**给定文本:**
-*-
1. 系统环境
硬件环境(Ascend/GPU/CPU): Ascend/GPU/CPU
软件环境: MindSpore 版本: 2.0.0
执行模式(静态图/动态图): 不限
Python 版本: 3.9
操作系统平台: linux
2. 报错信息
2.1 问题描述
采用以下方法将数据集进行切分,怎样将data切分出的[“data0”, “data1”, “data2”, “data3”, “data4”, “data5”, “data6”, “data7”]列按照顺序进行合并,合并成一列。
2.2 脚本信息
# num_h=1,num_w=8
num_h, num_w = split_size
slice_patches_op = vision.SlicePatches(num_h, num_w)
transforms_list = [slice_patches_op]
# data_cols = ["data0", "data1", "data2", "data3", "data4", "data5", "data6", "data7"]
data_cols = ['data' + str(x) for x in range(num_h * num_w)]
data_set = data_set.map(operations=transforms_list, input_columns=["data"], output_columns=data_cols)
-*-
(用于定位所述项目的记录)
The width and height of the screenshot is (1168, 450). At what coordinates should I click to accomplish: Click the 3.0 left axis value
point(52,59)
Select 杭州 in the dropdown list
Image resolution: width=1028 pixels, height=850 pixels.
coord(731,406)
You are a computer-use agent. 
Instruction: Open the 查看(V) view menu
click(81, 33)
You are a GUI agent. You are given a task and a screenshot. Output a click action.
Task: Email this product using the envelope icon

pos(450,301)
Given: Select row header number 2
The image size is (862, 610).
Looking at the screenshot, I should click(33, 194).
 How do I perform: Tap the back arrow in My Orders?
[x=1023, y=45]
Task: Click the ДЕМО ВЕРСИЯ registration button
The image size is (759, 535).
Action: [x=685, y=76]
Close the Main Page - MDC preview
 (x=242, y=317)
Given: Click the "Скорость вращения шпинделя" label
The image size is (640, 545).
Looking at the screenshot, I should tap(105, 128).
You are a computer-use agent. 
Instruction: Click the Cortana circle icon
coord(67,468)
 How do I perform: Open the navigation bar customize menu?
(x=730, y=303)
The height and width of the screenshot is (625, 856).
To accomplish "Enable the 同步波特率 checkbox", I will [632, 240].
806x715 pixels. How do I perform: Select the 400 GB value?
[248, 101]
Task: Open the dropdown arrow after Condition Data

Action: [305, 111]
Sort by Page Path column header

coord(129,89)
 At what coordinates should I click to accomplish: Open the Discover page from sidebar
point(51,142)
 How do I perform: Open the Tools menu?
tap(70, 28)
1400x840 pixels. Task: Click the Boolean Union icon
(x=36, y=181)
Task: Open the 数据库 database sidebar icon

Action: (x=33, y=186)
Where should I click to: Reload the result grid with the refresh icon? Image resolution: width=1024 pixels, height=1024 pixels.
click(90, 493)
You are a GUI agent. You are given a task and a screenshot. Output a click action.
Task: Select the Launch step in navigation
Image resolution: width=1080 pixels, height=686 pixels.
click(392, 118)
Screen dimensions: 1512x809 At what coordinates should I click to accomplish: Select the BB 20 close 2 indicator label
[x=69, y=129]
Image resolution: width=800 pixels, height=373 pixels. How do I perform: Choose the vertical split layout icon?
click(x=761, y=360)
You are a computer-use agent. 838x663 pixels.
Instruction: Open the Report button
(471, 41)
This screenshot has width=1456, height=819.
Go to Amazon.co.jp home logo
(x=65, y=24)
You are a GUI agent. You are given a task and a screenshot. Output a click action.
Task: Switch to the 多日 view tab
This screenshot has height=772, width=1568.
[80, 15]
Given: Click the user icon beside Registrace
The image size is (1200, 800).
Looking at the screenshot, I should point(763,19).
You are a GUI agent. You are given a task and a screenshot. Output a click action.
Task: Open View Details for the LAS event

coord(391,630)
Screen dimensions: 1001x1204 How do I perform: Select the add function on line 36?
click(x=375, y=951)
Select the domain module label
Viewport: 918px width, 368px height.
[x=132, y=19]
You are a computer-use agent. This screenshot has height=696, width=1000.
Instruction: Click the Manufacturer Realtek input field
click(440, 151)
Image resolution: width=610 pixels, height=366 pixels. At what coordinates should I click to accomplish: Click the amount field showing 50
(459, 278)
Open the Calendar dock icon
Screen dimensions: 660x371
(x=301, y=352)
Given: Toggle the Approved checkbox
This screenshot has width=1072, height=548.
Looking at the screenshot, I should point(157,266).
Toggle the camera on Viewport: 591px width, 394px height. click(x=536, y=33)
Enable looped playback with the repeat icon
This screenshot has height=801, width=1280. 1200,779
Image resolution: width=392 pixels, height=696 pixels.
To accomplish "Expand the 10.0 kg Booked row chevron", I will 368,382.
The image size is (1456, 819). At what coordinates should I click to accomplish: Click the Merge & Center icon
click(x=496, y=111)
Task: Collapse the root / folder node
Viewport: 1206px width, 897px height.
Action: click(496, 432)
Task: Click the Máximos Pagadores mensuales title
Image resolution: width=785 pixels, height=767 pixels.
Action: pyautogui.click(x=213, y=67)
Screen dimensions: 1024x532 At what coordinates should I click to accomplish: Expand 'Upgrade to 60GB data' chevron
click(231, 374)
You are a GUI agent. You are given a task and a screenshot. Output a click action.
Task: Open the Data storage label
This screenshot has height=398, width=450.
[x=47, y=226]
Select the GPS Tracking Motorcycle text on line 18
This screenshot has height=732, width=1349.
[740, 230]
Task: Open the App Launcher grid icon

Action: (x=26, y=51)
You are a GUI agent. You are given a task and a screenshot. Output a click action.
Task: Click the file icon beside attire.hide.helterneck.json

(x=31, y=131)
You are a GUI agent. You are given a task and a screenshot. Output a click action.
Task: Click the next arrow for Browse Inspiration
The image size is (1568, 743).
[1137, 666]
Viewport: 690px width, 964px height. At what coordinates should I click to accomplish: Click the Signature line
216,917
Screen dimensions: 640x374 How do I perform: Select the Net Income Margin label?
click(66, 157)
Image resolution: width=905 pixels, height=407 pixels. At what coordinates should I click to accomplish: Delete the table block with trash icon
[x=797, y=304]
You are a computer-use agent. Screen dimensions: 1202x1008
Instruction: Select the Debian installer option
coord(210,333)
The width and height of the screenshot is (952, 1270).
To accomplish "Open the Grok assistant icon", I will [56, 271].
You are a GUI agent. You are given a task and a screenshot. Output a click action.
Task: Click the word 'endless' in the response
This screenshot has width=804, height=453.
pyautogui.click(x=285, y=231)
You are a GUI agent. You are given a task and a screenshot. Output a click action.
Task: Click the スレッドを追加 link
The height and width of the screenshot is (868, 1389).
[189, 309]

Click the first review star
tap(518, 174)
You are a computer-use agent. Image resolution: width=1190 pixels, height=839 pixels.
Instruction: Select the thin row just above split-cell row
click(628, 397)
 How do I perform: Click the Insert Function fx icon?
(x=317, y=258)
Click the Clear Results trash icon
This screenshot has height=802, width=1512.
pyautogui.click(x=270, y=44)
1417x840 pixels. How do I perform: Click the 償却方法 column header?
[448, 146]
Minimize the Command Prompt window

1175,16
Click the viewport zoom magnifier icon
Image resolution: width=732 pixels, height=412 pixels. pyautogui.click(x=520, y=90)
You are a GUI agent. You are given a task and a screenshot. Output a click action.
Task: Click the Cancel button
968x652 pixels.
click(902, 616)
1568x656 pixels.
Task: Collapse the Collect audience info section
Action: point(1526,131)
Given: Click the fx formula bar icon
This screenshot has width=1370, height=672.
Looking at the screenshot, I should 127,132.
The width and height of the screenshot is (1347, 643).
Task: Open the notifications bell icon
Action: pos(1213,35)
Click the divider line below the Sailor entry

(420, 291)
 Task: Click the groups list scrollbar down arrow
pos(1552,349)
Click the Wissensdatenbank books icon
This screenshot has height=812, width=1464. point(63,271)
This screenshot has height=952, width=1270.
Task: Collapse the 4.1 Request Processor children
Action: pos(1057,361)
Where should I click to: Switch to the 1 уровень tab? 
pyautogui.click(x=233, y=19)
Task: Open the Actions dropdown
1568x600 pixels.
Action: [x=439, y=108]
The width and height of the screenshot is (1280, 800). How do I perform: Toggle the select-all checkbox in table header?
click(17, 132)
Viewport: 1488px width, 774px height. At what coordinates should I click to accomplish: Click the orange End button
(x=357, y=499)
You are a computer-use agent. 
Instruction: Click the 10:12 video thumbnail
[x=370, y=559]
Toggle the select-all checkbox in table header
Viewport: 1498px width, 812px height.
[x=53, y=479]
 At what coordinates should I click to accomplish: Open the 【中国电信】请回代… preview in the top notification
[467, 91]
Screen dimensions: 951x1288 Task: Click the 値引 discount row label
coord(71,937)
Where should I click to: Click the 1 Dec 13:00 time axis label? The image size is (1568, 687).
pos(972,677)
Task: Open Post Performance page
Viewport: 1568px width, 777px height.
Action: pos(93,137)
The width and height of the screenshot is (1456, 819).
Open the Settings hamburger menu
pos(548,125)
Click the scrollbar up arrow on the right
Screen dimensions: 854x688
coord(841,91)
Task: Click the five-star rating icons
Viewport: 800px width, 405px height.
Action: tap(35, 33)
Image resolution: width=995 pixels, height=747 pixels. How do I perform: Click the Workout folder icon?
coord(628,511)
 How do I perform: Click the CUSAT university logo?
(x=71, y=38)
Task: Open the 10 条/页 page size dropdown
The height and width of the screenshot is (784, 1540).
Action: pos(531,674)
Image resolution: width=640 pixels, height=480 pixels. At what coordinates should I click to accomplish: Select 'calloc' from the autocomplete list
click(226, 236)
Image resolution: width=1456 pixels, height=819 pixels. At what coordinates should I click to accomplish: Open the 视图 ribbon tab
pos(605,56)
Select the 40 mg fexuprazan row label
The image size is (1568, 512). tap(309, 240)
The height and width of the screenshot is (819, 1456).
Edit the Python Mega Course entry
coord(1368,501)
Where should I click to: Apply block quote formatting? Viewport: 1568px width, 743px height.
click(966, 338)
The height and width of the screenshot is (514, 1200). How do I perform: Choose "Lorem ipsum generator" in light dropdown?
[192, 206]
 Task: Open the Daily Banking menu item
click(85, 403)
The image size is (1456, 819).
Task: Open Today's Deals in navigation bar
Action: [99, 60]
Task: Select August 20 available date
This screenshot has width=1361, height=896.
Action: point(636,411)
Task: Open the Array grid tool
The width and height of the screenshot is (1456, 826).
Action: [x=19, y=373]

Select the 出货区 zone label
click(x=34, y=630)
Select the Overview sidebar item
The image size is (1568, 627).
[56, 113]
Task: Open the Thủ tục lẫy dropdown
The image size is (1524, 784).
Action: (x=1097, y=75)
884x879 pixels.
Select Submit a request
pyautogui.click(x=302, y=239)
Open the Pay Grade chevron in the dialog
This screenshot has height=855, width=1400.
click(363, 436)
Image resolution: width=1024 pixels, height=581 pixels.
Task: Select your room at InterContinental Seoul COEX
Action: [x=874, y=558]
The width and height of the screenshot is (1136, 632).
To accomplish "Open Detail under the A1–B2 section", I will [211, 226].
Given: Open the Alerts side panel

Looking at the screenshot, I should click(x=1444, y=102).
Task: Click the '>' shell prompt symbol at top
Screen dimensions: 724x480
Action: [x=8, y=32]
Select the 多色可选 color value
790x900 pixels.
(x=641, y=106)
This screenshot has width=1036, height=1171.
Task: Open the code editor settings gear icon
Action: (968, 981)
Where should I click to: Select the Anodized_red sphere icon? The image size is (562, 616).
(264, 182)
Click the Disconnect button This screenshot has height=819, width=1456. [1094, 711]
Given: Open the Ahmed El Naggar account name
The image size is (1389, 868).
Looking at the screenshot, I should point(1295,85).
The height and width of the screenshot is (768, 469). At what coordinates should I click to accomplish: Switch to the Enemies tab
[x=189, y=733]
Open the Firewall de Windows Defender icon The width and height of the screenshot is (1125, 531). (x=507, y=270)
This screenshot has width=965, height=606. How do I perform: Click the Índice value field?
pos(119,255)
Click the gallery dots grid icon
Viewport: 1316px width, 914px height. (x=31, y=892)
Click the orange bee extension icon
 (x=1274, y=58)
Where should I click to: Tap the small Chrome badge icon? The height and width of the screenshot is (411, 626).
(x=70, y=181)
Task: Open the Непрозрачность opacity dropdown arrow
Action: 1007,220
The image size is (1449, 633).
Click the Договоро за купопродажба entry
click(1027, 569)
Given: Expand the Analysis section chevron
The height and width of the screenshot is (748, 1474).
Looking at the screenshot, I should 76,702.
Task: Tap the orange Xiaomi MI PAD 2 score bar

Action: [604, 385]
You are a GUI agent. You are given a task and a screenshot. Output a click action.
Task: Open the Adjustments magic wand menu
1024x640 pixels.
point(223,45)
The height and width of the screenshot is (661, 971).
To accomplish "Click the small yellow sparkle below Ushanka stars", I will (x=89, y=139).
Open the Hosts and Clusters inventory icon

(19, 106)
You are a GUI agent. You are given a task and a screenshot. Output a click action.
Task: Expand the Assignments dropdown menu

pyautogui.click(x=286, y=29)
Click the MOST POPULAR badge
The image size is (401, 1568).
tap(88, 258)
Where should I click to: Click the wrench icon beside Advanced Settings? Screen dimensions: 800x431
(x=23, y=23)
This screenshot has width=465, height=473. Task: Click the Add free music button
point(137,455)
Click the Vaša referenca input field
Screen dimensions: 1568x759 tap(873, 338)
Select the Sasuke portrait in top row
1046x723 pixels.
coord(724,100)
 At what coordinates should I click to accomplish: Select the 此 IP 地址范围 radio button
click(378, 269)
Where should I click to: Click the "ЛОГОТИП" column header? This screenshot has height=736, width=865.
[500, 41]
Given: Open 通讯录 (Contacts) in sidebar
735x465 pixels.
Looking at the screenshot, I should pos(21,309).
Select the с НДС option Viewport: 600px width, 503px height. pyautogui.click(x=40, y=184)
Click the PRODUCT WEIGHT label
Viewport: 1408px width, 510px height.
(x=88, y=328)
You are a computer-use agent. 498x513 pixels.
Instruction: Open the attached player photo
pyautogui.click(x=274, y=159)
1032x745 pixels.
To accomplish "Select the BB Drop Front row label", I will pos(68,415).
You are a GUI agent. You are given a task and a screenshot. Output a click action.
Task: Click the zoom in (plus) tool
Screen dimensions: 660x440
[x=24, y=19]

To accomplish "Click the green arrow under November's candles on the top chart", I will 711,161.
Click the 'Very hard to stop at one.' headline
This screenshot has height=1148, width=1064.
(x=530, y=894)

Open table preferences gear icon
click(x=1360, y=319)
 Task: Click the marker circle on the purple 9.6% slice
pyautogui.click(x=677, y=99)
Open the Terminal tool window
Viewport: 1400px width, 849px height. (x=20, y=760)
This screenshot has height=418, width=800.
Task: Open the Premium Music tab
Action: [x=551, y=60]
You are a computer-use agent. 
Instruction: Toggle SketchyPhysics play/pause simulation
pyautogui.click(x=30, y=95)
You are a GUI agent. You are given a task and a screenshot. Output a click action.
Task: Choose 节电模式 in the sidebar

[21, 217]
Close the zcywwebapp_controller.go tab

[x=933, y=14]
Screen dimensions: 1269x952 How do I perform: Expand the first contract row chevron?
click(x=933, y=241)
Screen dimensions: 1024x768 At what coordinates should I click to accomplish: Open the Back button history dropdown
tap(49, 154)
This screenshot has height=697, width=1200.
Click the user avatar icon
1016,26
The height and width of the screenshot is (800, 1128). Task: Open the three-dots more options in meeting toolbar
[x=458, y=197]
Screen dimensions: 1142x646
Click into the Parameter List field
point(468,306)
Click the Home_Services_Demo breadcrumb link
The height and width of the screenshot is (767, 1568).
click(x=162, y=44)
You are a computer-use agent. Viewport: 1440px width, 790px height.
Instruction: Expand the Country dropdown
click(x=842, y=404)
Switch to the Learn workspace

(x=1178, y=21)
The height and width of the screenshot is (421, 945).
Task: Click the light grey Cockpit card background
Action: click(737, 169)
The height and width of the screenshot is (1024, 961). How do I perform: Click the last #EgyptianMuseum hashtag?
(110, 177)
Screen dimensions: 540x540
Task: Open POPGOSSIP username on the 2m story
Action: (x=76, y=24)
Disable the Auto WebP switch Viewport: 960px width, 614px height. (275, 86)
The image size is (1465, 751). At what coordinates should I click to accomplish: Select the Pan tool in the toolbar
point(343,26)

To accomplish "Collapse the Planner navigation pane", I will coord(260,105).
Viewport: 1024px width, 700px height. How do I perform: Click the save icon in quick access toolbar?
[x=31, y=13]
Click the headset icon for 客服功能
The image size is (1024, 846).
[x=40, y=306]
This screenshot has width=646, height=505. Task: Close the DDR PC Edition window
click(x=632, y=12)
-*-
**问题与任务:**
1. 请将文本中以“采用以下方法”开头的段落改写得更简短，保留其主要事实。
2. 请改写记录中从含有“I will coord(260,105).”的那一行到记录末尾的各行（两端均包括），把“headset”换成“earphone”，其余内容保持不变。

**任务解答:**
1. 问题：用以下方法切分数据集后，如何把 data 切分出的 data0 至 data7 共八列按顺序合并成一列。

2.
To accomplish "Collapse the Planner navigation pane", I will coord(260,105).
Viewport: 1024px width, 700px height. How do I perform: Click the save icon in quick access toolbar?
[x=31, y=13]
Click the earphone icon for 客服功能
The image size is (1024, 846).
[x=40, y=306]
This screenshot has width=646, height=505. Task: Close the DDR PC Edition window
click(x=632, y=12)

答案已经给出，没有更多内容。